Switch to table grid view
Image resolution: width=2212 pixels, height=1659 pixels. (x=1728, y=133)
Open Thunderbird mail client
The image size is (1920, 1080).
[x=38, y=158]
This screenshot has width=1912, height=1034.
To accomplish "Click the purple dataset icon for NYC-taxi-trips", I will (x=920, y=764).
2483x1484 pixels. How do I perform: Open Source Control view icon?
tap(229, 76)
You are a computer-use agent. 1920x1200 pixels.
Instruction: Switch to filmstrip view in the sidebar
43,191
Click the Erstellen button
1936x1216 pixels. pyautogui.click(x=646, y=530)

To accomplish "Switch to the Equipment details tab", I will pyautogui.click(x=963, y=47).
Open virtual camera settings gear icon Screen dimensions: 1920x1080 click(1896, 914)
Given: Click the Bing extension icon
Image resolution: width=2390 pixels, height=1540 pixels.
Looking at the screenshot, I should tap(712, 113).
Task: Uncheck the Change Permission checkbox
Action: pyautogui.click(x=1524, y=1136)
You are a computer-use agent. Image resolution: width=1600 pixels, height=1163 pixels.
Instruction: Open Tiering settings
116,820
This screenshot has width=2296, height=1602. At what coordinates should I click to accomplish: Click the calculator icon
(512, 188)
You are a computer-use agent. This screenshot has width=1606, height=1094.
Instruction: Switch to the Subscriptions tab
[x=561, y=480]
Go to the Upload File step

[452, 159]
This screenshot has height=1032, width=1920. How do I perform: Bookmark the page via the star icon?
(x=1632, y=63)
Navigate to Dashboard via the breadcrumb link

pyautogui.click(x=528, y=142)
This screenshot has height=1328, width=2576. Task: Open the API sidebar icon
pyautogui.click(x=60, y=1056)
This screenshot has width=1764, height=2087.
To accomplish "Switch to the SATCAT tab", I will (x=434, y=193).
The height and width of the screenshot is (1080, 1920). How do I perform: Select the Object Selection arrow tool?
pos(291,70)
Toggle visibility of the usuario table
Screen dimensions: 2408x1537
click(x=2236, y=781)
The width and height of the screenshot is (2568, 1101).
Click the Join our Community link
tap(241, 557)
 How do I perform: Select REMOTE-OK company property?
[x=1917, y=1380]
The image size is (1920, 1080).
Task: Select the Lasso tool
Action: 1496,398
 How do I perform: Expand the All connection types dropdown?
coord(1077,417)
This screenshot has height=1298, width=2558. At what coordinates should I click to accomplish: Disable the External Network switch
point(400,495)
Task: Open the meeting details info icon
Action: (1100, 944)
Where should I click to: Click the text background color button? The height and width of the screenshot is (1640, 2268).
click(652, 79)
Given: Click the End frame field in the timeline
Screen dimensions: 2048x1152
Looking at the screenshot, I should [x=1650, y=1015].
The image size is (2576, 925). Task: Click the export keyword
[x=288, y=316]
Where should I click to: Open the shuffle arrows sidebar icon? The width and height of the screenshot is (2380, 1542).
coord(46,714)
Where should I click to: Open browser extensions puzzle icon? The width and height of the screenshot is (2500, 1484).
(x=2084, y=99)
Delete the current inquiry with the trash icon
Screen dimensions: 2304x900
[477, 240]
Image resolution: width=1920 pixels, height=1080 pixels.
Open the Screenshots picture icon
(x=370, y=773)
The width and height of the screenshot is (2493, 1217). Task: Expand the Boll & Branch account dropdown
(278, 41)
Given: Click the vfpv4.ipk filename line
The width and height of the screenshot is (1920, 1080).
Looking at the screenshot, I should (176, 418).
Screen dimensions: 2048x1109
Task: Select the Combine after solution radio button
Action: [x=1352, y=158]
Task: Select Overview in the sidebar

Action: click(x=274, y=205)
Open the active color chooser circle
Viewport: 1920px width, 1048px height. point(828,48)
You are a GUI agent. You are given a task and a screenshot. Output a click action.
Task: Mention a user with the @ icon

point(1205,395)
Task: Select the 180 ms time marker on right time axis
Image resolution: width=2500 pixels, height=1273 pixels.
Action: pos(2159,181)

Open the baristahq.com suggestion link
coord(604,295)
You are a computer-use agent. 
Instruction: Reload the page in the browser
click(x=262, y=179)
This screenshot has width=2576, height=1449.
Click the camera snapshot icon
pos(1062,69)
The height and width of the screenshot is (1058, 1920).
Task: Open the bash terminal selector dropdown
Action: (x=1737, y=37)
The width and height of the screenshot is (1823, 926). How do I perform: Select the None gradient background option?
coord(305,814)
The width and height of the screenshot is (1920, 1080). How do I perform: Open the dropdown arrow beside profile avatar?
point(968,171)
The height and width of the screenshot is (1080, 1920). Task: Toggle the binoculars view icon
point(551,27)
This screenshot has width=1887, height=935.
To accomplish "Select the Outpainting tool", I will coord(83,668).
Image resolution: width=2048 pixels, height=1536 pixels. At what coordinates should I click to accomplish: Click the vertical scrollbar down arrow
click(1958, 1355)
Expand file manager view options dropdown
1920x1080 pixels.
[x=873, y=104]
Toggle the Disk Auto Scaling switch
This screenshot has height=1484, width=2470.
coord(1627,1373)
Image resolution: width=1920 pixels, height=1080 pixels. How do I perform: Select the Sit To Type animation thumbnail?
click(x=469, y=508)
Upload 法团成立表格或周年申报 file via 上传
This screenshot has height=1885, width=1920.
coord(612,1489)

....................

▸ **Your instructions**
Transcribe the listing shown above in full and without change.

▸ **Response to this exercise**
Switch to table grid view
Image resolution: width=2212 pixels, height=1659 pixels. (x=1728, y=133)
Open Thunderbird mail client
The image size is (1920, 1080).
[x=38, y=158]
This screenshot has width=1912, height=1034.
To accomplish "Click the purple dataset icon for NYC-taxi-trips", I will (x=920, y=764).
2483x1484 pixels. How do I perform: Open Source Control view icon?
tap(229, 76)
You are a computer-use agent. 1920x1200 pixels.
Instruction: Switch to filmstrip view in the sidebar
43,191
Click the Erstellen button
1936x1216 pixels. pyautogui.click(x=646, y=530)

To accomplish "Switch to the Equipment details tab", I will pyautogui.click(x=963, y=47).
Open virtual camera settings gear icon Screen dimensions: 1920x1080 click(1896, 914)
Given: Click the Bing extension icon
Image resolution: width=2390 pixels, height=1540 pixels.
Looking at the screenshot, I should tap(712, 113).
Task: Uncheck the Change Permission checkbox
Action: pyautogui.click(x=1524, y=1136)
You are a computer-use agent. Image resolution: width=1600 pixels, height=1163 pixels.
Instruction: Open Tiering settings
116,820
This screenshot has width=2296, height=1602. At what coordinates should I click to accomplish: Click the calculator icon
(512, 188)
You are a computer-use agent. This screenshot has width=1606, height=1094.
Instruction: Switch to the Subscriptions tab
[x=561, y=480]
Go to the Upload File step

[452, 159]
This screenshot has height=1032, width=1920. How do I perform: Bookmark the page via the star icon?
(x=1632, y=63)
Navigate to Dashboard via the breadcrumb link

pyautogui.click(x=528, y=142)
This screenshot has height=1328, width=2576. Task: Open the API sidebar icon
pyautogui.click(x=60, y=1056)
This screenshot has width=1764, height=2087.
To accomplish "Switch to the SATCAT tab", I will (x=434, y=193).
The height and width of the screenshot is (1080, 1920). How do I perform: Select the Object Selection arrow tool?
pos(291,70)
Toggle visibility of the usuario table
Screen dimensions: 2408x1537
click(x=2236, y=781)
The width and height of the screenshot is (2568, 1101).
Click the Join our Community link
tap(241, 557)
 How do I perform: Select REMOTE-OK company property?
[x=1917, y=1380]
The image size is (1920, 1080).
Task: Select the Lasso tool
Action: 1496,398
 How do I perform: Expand the All connection types dropdown?
coord(1077,417)
This screenshot has height=1298, width=2558. At what coordinates should I click to accomplish: Disable the External Network switch
point(400,495)
Task: Open the meeting details info icon
Action: (1100, 944)
Where should I click to: Click the text background color button? The height and width of the screenshot is (1640, 2268).
click(652, 79)
Given: Click the End frame field in the timeline
Screen dimensions: 2048x1152
Looking at the screenshot, I should [x=1650, y=1015].
The image size is (2576, 925). Task: Click the export keyword
[x=288, y=316]
Where should I click to: Open the shuffle arrows sidebar icon? The width and height of the screenshot is (2380, 1542).
coord(46,714)
Where should I click to: Open browser extensions puzzle icon? The width and height of the screenshot is (2500, 1484).
(x=2084, y=99)
Delete the current inquiry with the trash icon
Screen dimensions: 2304x900
[477, 240]
Image resolution: width=1920 pixels, height=1080 pixels.
Open the Screenshots picture icon
(x=370, y=773)
The width and height of the screenshot is (2493, 1217). Task: Expand the Boll & Branch account dropdown
(278, 41)
Given: Click the vfpv4.ipk filename line
The width and height of the screenshot is (1920, 1080).
Looking at the screenshot, I should (176, 418).
Screen dimensions: 2048x1109
Task: Select the Combine after solution radio button
Action: [x=1352, y=158]
Task: Select Overview in the sidebar

Action: click(x=274, y=205)
Open the active color chooser circle
Viewport: 1920px width, 1048px height. point(828,48)
You are a GUI agent. You are given a task and a screenshot. Output a click action.
Task: Mention a user with the @ icon

point(1205,395)
Task: Select the 180 ms time marker on right time axis
Image resolution: width=2500 pixels, height=1273 pixels.
Action: pos(2159,181)

Open the baristahq.com suggestion link
coord(604,295)
You are a computer-use agent. 
Instruction: Reload the page in the browser
click(x=262, y=179)
This screenshot has width=2576, height=1449.
Click the camera snapshot icon
pos(1062,69)
The height and width of the screenshot is (1058, 1920).
Task: Open the bash terminal selector dropdown
Action: (x=1737, y=37)
The width and height of the screenshot is (1823, 926). How do I perform: Select the None gradient background option?
coord(305,814)
The width and height of the screenshot is (1920, 1080). How do I perform: Open the dropdown arrow beside profile avatar?
point(968,171)
The height and width of the screenshot is (1080, 1920). Task: Toggle the binoculars view icon
point(551,27)
This screenshot has width=1887, height=935.
To accomplish "Select the Outpainting tool", I will coord(83,668).
Image resolution: width=2048 pixels, height=1536 pixels. At what coordinates should I click to accomplish: Click the vertical scrollbar down arrow
click(1958, 1355)
Expand file manager view options dropdown
1920x1080 pixels.
[x=873, y=104]
Toggle the Disk Auto Scaling switch
This screenshot has height=1484, width=2470.
coord(1627,1373)
Image resolution: width=1920 pixels, height=1080 pixels. How do I perform: Select the Sit To Type animation thumbnail?
click(x=469, y=508)
Upload 法团成立表格或周年申报 file via 上传
This screenshot has height=1885, width=1920.
coord(612,1489)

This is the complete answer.